Tool Kit: How to Write a Bio-Blurb

In an earlier craft essay, I offered a list of 7 Tools Any Military Writer Should Have in Their Toolkit. I started off with an item that most writers wait until the last minute to consider: A 50-word biographical statement. When I was a magazine and newspaper editor, I called them "bio-blurbs." Here's how I described them earlier on The Aiming Circle:
In three or four sentences, tell readers who you are, what you've done, and where they can read more of your stuff. Bonus points for humor, or other memorable indicators of your personality and voice. If you have to write for free—and literary journals are notorious bootstrap contraptions that pay only in "exposure"—you should at least make the most of the marketing opportunity. Motivate people to search you out. Don't be afraid to mention your book or your blog.
In other words, bio-blurbs are part history, part poetry, and part commercial. Ideally, they give a reader a quick picture of who you are as a writer and as a person, and where they can find more of your past and future work.

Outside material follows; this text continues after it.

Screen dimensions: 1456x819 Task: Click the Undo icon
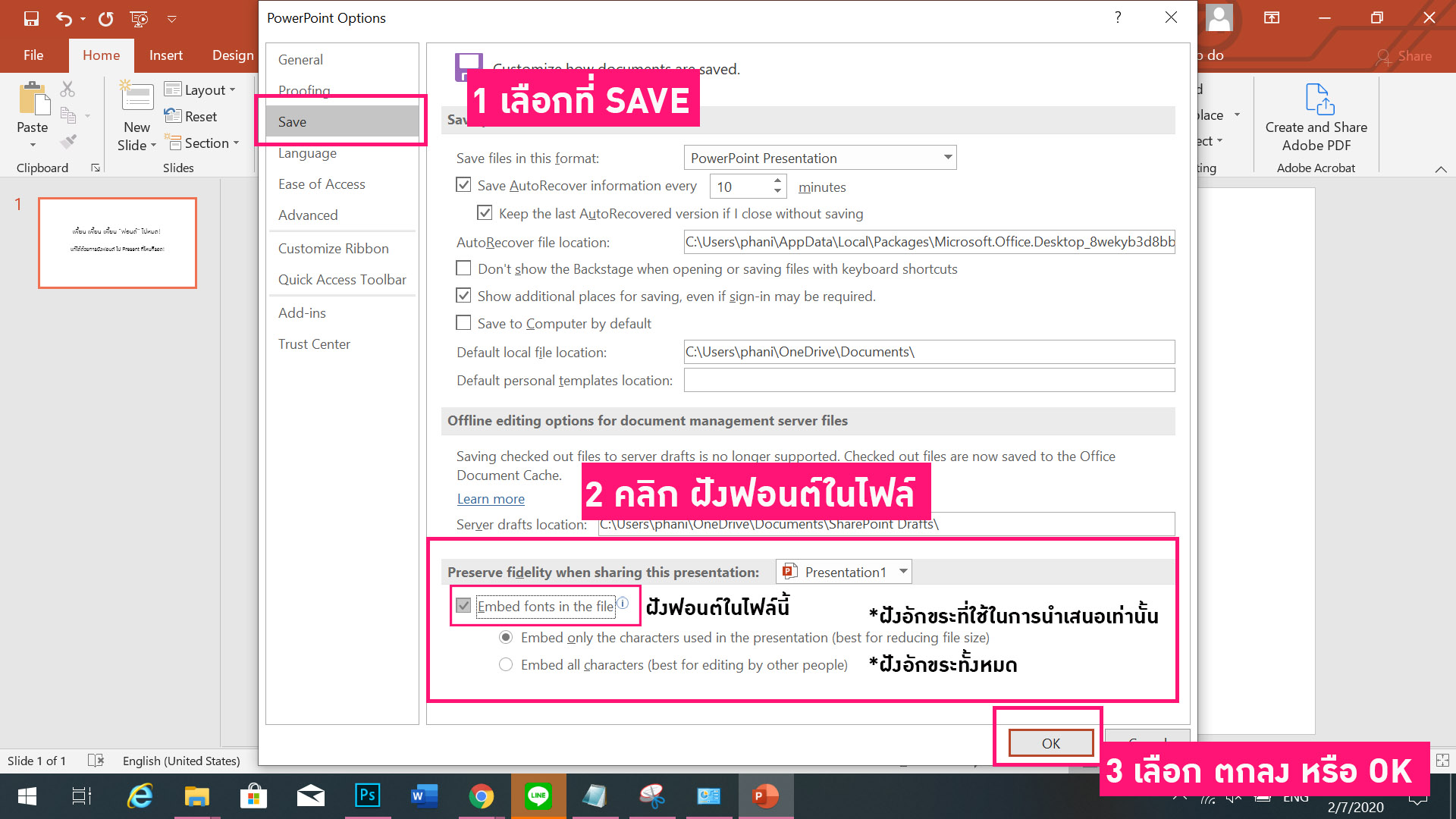pyautogui.click(x=65, y=18)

Before I point out some others, because I believe in practicing what you preach, here's my own current bio-blurb:
Randy Brown embedded with his former Iowa Army National Guard unit as a civilian journalist in Afghanistan, May-June 2011. He authored the poetry collection "Welcome to FOB Haiku: War Poems from Inside the Wire" (Middle West Press, 2015). As "Charlie Sherpa," he writes about military culture at: www.redbullrising.com.
Here are a couple of favorites, which range from the short-and-spiky, to the toungue-in-cheeky. Each of these offers a little insight into the writer, and makes me want to know and read more:
T. Mazzara was born in Virginia, is a veteran of the U.S. Marine Corps, and lives in Queens.
-From The Pass In Review

Micah Reel is currently in Kabul, HQS ISAF but resides in Utah. He served with the USMC from 1995 to 1999, with the USMCR from 1999 to 2001 and is currently serving with the Utah National Guard. […] Mr. Reel is a recovering jarhead, card-carrying member of the Secret Squirrel Society, and an unselfish lover.
-From The Pass In Review

Dario DiBattista is the nonfiction editor for O-Dark Thirty. A combat veteran Marine of the Iraq War, he also camouflages himself as a poet sometimes.
—From O-Dark-Thirty

Jim Coppoc makes his living by some strange-but-evolving blend of poetry, pedagogy and music. Each of these things pulls from all of his life experience, including a short stint in the Army in the 1990s, most of which was served at Ft. Benning. This poem comes from his time there, and his lasting warm feelings about that experience.
—From O-Dark-Thirty 
Raised in Oklahoma, Anna Weaver served eight years as a parachute rigger in the U.S. Army Reserve. She writes about big sky, old boyfriends, and occasionally her time in service, which fell between Gulf Wars. Currently living in North Carolina with her two daughters, she has performed at open mic nights in Raleigh, Winston-Salem, Chicago, Atlanta, Nashville, and Savannah. 
—From O-Dark-Thirty 
Ready to get started on your own bio-blurbs? Here are some suggested best-practice techniques:
  • Focus on the facts. Mention who you are; where you live; what you've done outside of writing; where you've been published. Simple, right? Like writing a haiku.
  • Consider PERSEC ("Personal Security"). If you're not comfortable sharing details about the location of your home, family, and other private matters ... don't.
  • Write it in third-person. Always try to match the voice, tone, and mission of the publication to which you're submitting, however. If they do something different, it's OK to change your standard blurb.
  • Lead with your name: "Joan Doe is …" Sometimes, bio-blurbs appear immediately following and on the same pages of your work. Just as often, however, editors of magazines and anthologies consolidate bio-blurbs into the back matter—the "stuff at the back of the book." There, they'll alphabetize authors by last name. Leading off with your name helps match their likely editorial style.
  • Don't list your every citation or award. List only the most-recent and/or the most-important. If you list three items, that's usually enough for people to get the idea. "Smith's non-fiction and poetry has appeared or is forthcoming in Publication A, Publication B, and Publication C." Naming other publications is a way of saying "thank you" to your previous publishers—and also demonstrates to future publishers that you are a professional.
  • Include your bio-blurb in your standard cover letter, whenever you're making a submission or query. This also demonstrates professionalism. While many literary editors read submissions "blind"—that is, without considering name or biography—offering a packaged personal statement up-front means they don't have to come back to you to ask for one, should they accept your work.
  • Always make word-count. If a publication's submissions guidelines calls for a 50-word biographical statement, don't offer them a 75- or 100-word one. That sends two messages: One, that you're a lazy editor of your own work. And, two: That you can't follow directions.